Ministerium für Arbeit und Soziales: “WEITERBILDUNG direkt” startet in neue Runde
Beschäftigte in Sachsen-Anhalt können bei einer individuellen Qualifizierung auf finanzielle Unterstützung des Landes bauen. Bis zu 90 Prozent der Kosten für die berufliche Weiterbildung und Zusatzqualifikation können gefördert werden. Das sieht das Programm „WEITERBILDUNG direkt“ vor, das jetzt in eine neue Runde gestartet ist. Neu ist, dass selbst noch in der Erstausbildung befindliche Erwachsene unterstützt werden können, wenn sie bereits neben der Lehre eine Zusatzqualifikation anstreben. Arbeitsminister Norbert Bischoff erklärte: „Weiterbildung ist ein Gebot der Stunde. Eine einmal erlangte Ausbildung reicht längst nicht mehr für ein ganzes Arbeitsleben. Betriebe sind gefordert. Aber auch jeder und jede Einzelne hat es in der Hand, sich selbst zu kümmern und mit Qualifizierungen fit zu halten. Und dafür kann es nie zu früh sein. Das Programm „Weiterbildung direkt“ ist eine Chance.“ zur Pressemitteilung des Ministeriums

Deutschland

djb: Betreuungsgeld verfassungswidrig
Ramona Pisal, Präsidentin des djb erklärt zur Bedeutung der Entscheidung aus Sicht des djb: “Es ist gleichstellungspolitisch ein Rückschritt, wenn der Staat eine Geldleistung an die Nichtnutzung öffentlicher Kinderbetreuungsinfrastruktur knüpft. Gerade aus Frauensicht ist es die öffentliche Kinderbetreuung, die eine Erwerbstätigkeit oder den Abschluss einer Ausbildung erst ermöglicht.” Der Deutsche Juristinnenbund e.V. (djb) begrüßt die Entscheidung des Bundesverfassungsgerichts zum Betreuungsgeld. zur Pressemitteilung des djb

TROPHÉE DE FEMMES 2015/16: Frauen mit Engagement gesucht
„Trophée de femmes“ ist ein Umweltpreis, der Frauen mit herausragendem Engagement für die Natur und Umwelt fördert. Die Umweltstiftung „Fondation Yves Rocher“ schreibt den Umweltpreis jetzt in Deutschland neu aus. „Trophée de femmes“ wird 2016 in Deutschland zum 13. Mal verliehen. Die Umweltstiftung „Fondation Yves Rocher“ sucht Frauen, die sich um die Natur und Pflanzenwelt verdient gemacht haben. Frauen, die durch ihr außergewöhnliches Engagement für die Umwelt Beeindruckendes leisten. Frauen, die Projekte initiiert und Menschen für ihre Sache mobilisiert haben. Oft agieren diese Frauen im Stillen und Verborgenen. Und das obwohl sie für die Natur und Artenvielfalt unserer Erde Bedeutendes leisten. Ihr Engagement ist dabei vielfältig: Von Umwelterziehung über Artenschutz bis zur Wiederaufforstung, ob auf nationaler oder internationaler Ebene. zur Ausschreibung

DESTATIS: März 2015 – 512 000 Personen beziehen Grundsicherung im Alter
Im März 2015 bezogen in Deutschland rund 512 000 Personen Leistungen der Grundsicherung im Alter nach dem 4. Kapitel des Zwölften Buches Sozialgesetzbuch (SGB XII “Sozialhilfe”). Wie das Statistische Bundesamt (Destatis) weiter mitteilt, waren unter diesen Leistungsbeziehern mit 61 % mehr Frauen als Männer (39 %). mehr…

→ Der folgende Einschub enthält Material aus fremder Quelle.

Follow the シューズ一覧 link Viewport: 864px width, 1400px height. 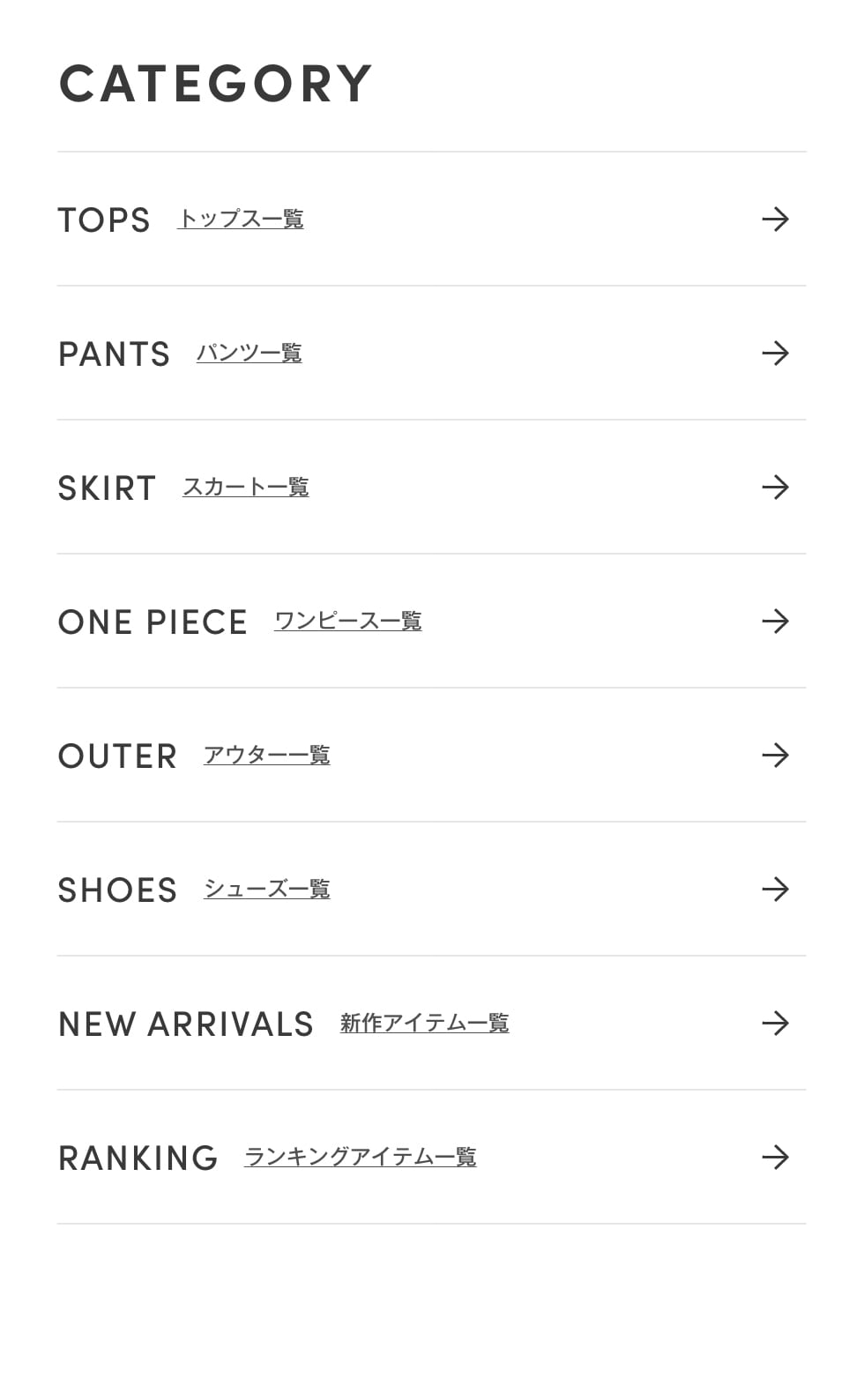266,890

EAF Berlin und KPMG veröffentlichen Praxisleitfaden zur Geschlechterquote und zum Gesetz
Schnell und umfassend beantwortet der Praxisleitfaden von Unternehmen häufig gestellte Fragen: Wie können Ziele für Frauen in Führungspositionen definiert werden? Welche Transparenz ist notwendig, um realistische Zielgrößen festzulegen und welche internen Stellen sollen in den Prozess der Zielfindung eingebunden werden? mehr…

Veröffentlichung: Kombinierter siebter und achter Bericht der Bundesrepublik Deutschland zum Übereinkommen der Vereinten Nationen zur Beseitigung jeder Form von Diskriminierung der Frau (CEDAW)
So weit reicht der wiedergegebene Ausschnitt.